■ Do this: Reproduce the records below, starting at the line that contains "The height and width of the screenshot is (582, 1024)." and ending at the line that contains "I will 1378,466.", and add 117 to every coordinate in the answers. Keep the requests as they are.

■ Provided information:

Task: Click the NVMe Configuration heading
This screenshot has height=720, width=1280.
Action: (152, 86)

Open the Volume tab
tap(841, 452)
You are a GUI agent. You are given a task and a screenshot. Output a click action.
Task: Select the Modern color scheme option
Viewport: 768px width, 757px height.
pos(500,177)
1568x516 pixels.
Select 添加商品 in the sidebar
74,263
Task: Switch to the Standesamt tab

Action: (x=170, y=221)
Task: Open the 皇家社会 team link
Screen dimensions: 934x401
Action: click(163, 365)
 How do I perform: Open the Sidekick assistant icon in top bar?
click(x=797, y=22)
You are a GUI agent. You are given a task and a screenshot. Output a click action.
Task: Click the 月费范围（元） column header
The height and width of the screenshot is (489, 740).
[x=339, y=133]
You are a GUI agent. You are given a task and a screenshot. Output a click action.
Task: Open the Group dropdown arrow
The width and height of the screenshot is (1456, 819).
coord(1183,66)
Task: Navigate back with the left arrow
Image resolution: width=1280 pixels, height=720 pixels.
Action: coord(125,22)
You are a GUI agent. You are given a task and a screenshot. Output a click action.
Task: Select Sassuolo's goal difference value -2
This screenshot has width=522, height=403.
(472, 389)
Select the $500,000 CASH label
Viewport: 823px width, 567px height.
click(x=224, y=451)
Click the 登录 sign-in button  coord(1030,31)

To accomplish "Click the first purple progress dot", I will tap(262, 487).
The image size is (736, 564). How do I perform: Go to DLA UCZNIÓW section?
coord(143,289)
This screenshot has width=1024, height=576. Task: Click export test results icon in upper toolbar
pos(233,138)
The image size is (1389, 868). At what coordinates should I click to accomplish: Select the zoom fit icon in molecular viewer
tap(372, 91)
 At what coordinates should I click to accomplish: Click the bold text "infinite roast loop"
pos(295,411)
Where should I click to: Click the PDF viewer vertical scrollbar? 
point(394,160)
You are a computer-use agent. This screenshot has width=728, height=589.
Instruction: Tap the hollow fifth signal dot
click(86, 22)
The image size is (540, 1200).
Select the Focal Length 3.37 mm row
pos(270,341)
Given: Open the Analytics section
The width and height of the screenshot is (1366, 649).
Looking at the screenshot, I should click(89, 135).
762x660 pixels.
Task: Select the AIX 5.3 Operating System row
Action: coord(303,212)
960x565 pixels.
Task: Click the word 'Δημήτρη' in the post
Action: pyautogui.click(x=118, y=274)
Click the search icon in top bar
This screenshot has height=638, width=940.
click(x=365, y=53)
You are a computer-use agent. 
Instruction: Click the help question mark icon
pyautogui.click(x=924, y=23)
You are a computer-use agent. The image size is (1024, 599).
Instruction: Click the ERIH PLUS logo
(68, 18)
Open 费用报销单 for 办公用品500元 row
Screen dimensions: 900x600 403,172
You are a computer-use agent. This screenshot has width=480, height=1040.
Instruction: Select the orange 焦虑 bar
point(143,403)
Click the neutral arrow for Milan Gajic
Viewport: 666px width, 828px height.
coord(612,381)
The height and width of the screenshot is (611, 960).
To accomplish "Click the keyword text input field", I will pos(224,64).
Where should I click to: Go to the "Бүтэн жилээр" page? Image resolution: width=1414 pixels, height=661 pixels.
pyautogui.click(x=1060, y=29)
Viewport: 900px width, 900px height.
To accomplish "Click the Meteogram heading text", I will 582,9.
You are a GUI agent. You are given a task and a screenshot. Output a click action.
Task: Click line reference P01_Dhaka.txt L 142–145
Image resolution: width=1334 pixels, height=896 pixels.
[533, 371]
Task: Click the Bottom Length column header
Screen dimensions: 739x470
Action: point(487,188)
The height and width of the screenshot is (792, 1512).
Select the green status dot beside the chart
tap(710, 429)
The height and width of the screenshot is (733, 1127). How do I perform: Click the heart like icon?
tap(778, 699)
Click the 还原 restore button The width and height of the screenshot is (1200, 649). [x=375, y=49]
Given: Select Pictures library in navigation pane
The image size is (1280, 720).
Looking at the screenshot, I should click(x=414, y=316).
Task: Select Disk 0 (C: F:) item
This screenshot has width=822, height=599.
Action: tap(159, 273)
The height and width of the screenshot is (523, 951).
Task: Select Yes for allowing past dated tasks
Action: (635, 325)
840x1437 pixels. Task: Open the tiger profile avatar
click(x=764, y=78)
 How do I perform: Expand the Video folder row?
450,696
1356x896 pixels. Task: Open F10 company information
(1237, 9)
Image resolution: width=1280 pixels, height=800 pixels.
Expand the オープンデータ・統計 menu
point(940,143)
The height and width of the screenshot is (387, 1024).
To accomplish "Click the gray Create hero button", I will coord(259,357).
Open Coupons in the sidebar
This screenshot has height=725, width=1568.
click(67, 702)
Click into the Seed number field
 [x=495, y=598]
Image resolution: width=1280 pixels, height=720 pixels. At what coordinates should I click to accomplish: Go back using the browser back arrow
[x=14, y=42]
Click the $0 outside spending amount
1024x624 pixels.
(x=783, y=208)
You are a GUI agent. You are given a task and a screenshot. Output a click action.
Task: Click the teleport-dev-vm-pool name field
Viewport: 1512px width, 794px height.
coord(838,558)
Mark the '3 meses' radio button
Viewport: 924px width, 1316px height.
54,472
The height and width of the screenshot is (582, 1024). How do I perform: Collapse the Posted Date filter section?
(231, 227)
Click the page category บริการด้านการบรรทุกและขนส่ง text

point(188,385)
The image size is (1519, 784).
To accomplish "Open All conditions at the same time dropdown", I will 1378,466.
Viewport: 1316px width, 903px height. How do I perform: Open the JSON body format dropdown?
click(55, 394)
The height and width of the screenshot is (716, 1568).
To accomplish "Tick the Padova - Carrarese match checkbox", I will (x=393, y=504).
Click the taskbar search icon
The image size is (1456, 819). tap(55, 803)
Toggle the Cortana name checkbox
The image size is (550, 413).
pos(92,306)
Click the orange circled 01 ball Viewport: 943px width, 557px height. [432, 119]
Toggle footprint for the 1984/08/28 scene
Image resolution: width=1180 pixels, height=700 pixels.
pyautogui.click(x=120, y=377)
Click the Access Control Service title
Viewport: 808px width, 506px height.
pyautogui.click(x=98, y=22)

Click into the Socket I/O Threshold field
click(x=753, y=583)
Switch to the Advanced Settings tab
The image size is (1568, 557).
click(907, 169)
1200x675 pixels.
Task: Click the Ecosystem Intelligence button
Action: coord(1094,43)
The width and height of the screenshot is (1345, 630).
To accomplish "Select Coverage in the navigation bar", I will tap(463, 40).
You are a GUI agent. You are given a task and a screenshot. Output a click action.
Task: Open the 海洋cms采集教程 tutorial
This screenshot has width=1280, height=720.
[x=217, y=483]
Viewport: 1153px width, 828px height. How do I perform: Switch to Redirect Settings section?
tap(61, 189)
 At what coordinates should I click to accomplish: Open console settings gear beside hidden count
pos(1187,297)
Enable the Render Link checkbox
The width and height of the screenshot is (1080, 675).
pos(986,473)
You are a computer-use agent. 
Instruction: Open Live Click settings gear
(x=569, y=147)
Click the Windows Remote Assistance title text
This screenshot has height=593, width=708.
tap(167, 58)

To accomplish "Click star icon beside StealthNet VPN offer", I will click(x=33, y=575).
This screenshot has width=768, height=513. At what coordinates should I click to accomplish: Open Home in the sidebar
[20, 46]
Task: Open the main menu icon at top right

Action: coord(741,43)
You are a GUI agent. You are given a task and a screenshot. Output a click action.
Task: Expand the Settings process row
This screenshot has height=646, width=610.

■ Task response:
The height and width of the screenshot is (582, 1024). How do I perform: Collapse the Posted Date filter section?
(348, 344)
Click the page category บริการด้านการบรรทุกและขนส่ง text

point(305,502)
The image size is (1519, 784).
To accomplish "Open All conditions at the same time dropdown", I will 1495,583.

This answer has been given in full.